» **TASKS TO COMPLETE**
• A. Reproduce the passage of the news item on Venezuelan migrants in Peru from "AMERICA/PERU – Bishops" to "are going through.".
• B. Using the news item on Venezuelan migrants in Peru, decide whether each statement agrees with it and give yes or no with the deciding words: (i) Mgr. Cabrejos's letter was addressed to the President of the Republic of Peru; (ii) the letter puts the number of Venezuelans who have entered Peru so far at about 800,000; (iii) the humanitarian visa requires only a passport.

» **TEXT SECTION**
AMERICA/PERU – Bishops to the government: we continue solidarity towards the Venezuelan brothers, 94% live in extreme poverty

Trujillo – Mgr. Miguel Cabrejos Vidarte, President of the Peruvian Bishops’ Conference and President of the Latin American Episcopal Council , in a letter addressed to the President of the Republic of Peru, Martin Vizcarra Cornejo, invited the Peruvian government to continue to show solidarity towards the Venezuelan brothers in the face of the difficult situation they are going through.
In the letter sent to Fides, Mgr. Cabrejos hopes that “the will of the Peruvian government to welcome the Venezuelans arriving in Peru, and to find in our country a land of peace and solidarity, where they can fulfill their dreams and rebuild their lives and that of their families continues”. Similarly, it highlights how this migration contributes to a greater cultural exchange between two brother peoples: “The approximately 800,000 Venezuelans who have entered so far are contributing to forming a multicultural, fraternal, tolerant and respectful society of exchange of cultures”.
Mgr. Cabrejos also draws attention to the need for a humanitarian visa for Venezuelans who want to enter Peru, which requires the possession of a passport and a certificate of criminal records, both difficult to obtain in their country. “This request could be an imminent danger and a temptation to limit and/or restrict access to the refugee reception system due to the increase in the number of applicants. Although the asylum request remains open, the danger remains”, says the letter.

» **SOURCE EXCERPT**

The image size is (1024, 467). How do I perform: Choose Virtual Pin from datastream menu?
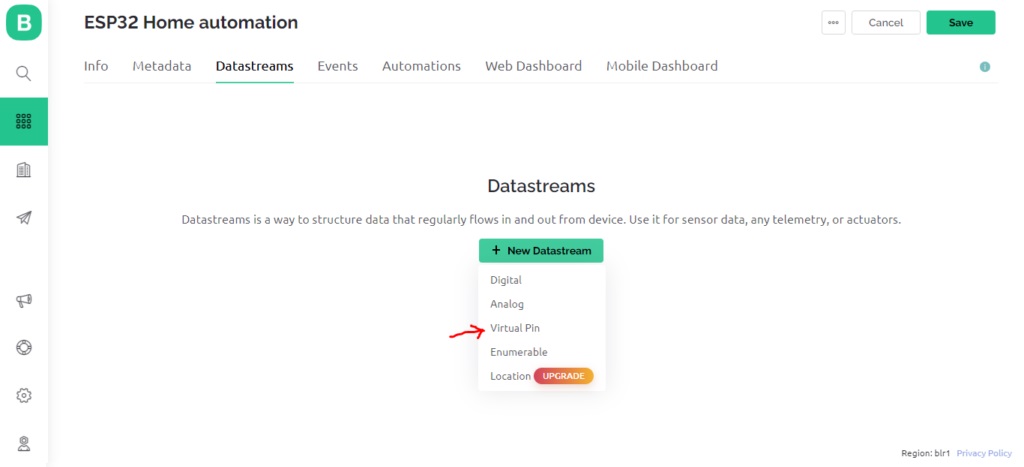point(515,328)
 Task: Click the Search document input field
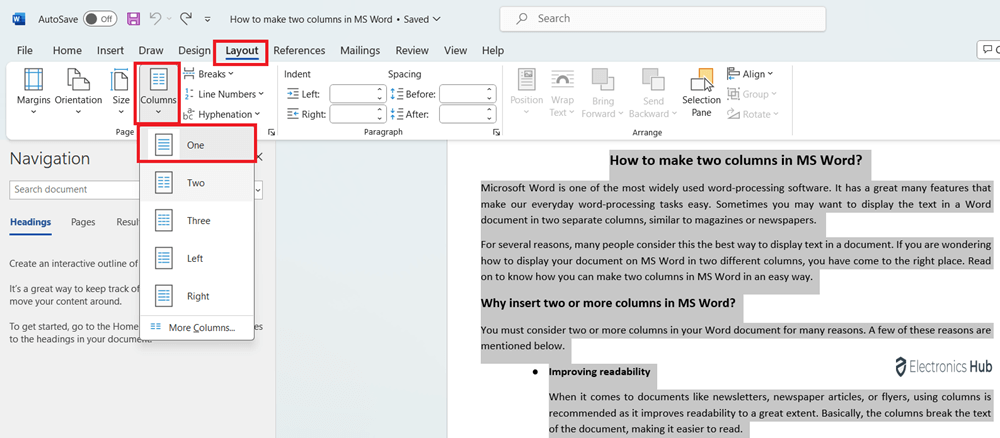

» **LIST OF SOLUTIONS**
• A.
AMERICA/PERU – Bishops to the government: we continue solidarity towards the Venezuelan brothers, 94% live in extreme poverty

Trujillo – Mgr. Miguel Cabrejos Vidarte, President of the Peruvian Bishops’ Conference and President of the Latin American Episcopal Council , in a letter addressed to the President of the Republic of Peru, Martin Vizcarra Cornejo, invited the Peruvian government to continue to show solidarity towards the Venezuelan brothers in the face of the difficult situation they are going through.

• B.
(i) Yes: "in a letter addressed to the President of the Republic of Peru, Martin Vizcarra Cornejo"
(ii) Yes: "The approximately 800,000 Venezuelans who have entered so far"
(iii) No: "requires the possession of a passport and a certificate of criminal records"